Clinton Manuel, who started his career as a fire fighter in Cape Town in 1988, was appointed fire chief in Knysna three years ago and as such was in charge of the Knysna joint operations centre throughout the Great Fire. In a rundown of Manuel’s career, Chetty said the fire chief had been involved in a number of major forensic fire investigations in the Cape. “All have gone unchallenged or, where they were challenged, his version was sustainable,” said Chetty. “So his conclusions have been verified and stood the test of a lot of interrogation and we have utmost confidence in his professional ability.”
Chetty said the municipality desperately needed the media’s assistance to dispel “myths” flooding social media on the cause of the fire (inspired by Dr Wallace Vosloo’s reported lightning-strike theory).
In his PowerPoint presentation, fire chief Manuel made much of the presence of pine cones that he said acted as a firelighter for whoever lit the fire in the Elandskraal forest clearing. This he considered to be vital evidence of a man-made fire, since he said there were no pine trees in the area.
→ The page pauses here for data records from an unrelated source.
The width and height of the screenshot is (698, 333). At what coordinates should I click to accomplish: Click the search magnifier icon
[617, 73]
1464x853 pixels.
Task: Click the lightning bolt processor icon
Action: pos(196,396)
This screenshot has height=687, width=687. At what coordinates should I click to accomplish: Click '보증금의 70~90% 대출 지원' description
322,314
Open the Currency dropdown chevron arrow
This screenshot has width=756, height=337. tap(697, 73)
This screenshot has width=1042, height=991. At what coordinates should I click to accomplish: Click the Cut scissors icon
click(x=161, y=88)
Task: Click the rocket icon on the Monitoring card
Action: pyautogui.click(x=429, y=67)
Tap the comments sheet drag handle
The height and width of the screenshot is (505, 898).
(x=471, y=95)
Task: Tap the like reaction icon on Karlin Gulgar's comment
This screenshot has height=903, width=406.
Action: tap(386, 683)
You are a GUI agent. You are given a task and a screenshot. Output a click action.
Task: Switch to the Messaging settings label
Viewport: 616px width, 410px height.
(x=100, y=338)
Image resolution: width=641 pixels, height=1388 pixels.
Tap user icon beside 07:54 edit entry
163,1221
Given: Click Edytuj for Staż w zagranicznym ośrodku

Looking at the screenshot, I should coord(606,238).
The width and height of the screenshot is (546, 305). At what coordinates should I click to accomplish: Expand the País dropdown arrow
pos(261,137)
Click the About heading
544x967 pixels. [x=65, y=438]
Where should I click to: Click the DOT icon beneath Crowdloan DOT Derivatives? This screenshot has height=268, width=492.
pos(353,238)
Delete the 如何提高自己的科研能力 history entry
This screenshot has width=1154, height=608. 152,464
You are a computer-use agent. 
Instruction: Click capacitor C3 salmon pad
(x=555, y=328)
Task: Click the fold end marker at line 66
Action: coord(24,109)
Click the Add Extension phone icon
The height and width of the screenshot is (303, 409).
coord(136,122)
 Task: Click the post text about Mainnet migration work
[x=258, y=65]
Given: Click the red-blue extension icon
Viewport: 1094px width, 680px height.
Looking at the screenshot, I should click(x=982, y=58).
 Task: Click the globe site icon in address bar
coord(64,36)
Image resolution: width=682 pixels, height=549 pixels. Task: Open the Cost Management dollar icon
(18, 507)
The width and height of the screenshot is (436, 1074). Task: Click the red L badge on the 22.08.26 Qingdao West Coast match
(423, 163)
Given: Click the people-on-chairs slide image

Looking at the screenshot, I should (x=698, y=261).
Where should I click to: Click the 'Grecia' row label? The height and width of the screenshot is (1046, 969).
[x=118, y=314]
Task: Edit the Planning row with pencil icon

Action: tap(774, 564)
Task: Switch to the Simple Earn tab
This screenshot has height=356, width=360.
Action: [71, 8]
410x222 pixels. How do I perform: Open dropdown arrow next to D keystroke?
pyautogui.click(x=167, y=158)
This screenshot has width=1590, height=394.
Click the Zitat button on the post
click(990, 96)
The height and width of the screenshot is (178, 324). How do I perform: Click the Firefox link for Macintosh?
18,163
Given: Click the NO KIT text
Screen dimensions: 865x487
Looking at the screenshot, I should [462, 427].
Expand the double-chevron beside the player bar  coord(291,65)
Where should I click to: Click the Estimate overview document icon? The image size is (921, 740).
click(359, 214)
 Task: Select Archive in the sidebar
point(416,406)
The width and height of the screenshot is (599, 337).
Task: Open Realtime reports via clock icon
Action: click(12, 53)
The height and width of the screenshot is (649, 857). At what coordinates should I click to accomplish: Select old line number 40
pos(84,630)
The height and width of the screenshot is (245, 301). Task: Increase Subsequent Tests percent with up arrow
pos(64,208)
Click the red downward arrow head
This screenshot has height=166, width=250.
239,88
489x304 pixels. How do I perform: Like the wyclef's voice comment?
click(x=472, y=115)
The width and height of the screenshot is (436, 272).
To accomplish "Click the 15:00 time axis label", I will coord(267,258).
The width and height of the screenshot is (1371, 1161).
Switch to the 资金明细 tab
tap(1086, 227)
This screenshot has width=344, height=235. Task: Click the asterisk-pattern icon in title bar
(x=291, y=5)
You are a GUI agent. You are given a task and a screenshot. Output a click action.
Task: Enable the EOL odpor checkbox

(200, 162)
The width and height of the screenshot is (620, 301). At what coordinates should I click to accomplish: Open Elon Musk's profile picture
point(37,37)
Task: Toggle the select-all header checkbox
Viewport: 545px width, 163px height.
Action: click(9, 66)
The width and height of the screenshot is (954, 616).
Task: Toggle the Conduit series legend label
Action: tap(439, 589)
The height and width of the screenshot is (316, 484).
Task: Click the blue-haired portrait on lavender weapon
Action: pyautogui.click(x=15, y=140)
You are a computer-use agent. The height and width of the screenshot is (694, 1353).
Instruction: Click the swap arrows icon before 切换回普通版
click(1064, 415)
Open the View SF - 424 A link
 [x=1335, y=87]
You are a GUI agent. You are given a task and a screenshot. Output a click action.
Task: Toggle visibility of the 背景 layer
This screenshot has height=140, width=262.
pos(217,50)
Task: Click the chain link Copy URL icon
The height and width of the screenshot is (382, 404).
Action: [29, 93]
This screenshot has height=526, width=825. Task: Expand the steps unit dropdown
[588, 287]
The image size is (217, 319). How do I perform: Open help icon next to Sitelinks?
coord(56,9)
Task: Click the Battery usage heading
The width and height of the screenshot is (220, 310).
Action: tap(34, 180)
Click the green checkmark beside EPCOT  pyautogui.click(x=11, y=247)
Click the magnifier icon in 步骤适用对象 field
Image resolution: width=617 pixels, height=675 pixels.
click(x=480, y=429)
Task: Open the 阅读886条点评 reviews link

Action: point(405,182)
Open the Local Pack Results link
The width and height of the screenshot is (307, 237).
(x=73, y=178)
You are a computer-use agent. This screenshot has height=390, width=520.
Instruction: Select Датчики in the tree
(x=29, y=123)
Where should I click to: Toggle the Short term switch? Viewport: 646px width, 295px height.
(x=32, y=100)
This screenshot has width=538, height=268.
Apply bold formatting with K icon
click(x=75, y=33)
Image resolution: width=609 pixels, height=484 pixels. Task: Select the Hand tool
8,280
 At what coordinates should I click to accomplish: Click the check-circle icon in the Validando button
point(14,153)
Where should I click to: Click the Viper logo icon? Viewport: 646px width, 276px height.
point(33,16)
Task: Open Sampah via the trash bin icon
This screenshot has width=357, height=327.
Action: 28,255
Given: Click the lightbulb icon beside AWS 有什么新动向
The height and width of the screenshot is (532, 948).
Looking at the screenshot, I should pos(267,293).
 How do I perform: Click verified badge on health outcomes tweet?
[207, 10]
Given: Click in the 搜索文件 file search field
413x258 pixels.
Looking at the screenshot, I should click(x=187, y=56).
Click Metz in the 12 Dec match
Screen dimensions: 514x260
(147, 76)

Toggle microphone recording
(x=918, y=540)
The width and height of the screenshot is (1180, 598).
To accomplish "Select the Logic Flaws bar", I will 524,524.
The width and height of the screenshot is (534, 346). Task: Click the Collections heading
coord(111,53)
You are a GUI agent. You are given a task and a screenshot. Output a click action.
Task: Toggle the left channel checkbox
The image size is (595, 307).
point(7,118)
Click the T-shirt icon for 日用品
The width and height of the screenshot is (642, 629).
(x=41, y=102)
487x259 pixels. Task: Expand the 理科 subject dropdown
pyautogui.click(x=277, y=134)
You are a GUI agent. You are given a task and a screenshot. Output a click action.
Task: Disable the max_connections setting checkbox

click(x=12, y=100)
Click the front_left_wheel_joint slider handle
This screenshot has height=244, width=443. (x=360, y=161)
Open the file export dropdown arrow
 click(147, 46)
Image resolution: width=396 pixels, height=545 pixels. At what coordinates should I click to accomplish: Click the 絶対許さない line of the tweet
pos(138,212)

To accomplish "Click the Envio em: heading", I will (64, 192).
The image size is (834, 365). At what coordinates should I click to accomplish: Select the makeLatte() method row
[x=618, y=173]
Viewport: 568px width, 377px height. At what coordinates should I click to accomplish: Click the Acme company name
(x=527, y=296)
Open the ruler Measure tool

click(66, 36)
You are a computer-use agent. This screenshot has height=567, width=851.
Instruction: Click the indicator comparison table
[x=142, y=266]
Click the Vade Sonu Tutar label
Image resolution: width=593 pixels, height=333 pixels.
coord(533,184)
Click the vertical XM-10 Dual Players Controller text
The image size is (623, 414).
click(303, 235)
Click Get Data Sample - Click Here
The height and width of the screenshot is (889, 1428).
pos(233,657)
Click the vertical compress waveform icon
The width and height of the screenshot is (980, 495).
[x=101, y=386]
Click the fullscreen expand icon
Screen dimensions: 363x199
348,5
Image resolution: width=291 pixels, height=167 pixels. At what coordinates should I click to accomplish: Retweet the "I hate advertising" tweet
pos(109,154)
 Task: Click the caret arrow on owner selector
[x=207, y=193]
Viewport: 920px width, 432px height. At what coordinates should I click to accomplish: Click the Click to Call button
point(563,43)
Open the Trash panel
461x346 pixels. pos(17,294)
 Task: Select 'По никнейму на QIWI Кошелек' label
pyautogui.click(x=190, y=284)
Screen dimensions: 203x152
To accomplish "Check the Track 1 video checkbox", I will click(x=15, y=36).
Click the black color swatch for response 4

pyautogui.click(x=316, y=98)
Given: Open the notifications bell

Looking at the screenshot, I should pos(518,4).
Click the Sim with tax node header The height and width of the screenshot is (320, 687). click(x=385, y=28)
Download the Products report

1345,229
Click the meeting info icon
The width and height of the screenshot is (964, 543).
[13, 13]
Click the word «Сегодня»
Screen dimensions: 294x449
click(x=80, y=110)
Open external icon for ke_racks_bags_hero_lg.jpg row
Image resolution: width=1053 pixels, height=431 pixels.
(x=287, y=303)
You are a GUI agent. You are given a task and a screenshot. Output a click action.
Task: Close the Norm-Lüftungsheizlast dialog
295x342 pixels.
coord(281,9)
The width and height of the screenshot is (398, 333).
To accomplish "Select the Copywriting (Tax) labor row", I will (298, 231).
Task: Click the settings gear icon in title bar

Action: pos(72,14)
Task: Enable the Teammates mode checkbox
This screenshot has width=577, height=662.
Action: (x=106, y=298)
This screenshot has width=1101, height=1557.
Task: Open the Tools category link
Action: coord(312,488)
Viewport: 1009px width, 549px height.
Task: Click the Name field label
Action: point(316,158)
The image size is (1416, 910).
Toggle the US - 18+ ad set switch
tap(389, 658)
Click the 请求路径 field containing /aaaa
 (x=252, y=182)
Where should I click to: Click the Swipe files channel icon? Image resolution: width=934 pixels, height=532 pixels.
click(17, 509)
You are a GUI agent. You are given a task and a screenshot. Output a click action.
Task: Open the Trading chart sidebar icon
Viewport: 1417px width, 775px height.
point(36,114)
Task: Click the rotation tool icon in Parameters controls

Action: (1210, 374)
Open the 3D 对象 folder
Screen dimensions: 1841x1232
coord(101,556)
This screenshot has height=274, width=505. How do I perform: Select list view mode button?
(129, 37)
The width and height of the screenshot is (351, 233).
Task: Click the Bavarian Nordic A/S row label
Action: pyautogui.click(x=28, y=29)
In his written report Manuel concludes: “The pine cone with stacked heavy fuel is the most probable cause of this devastating fire. There exists no other explanation for this fuel to be stacked in this way, other than someone lighting a fire in that clearing in the early hours of 7 June or late evening of 6 June 2017. This fire becomes a new fire which is above ground and exposed to the wind. It had all the dry fuel in its path to quickly become a runaway fire.”
The Elandskraal community’s attorney Jean du Plessis comments: “I’ve spoken to a lot of fire experts and I don’t think anybody is really convinced about the pine-cone theory.
That farm used to be an old pine plantation and there’s still the odd pine there. I know there are pine cones there because we sent people to walk around there and have a look.”
• Why, readers may ask, has the CSIR been holding back publication of the secret report of its Meraka Institute into the Great Fire, with its conclusion by senior scientist Dr Philip Frost, that its cause was an underground fire that was ignited by lightning and left smouldering for eight weeks?
A neglected smouldering fire opens the door to what the Knysna council is desperate to avoid – massive damages claims against the municipality and its fire department. But as Noseweek’s report states, the law dictates that notice of any litigation must be served within six months.
In the case of the Great Fire, the deadline was December 6. Was the CSIR, which according to Frost gave advance sight of its confidential findings to the provincial disaster management group, prevailed upon to hold back the release of its devastating report until the December deadline had safely passed? – Ed.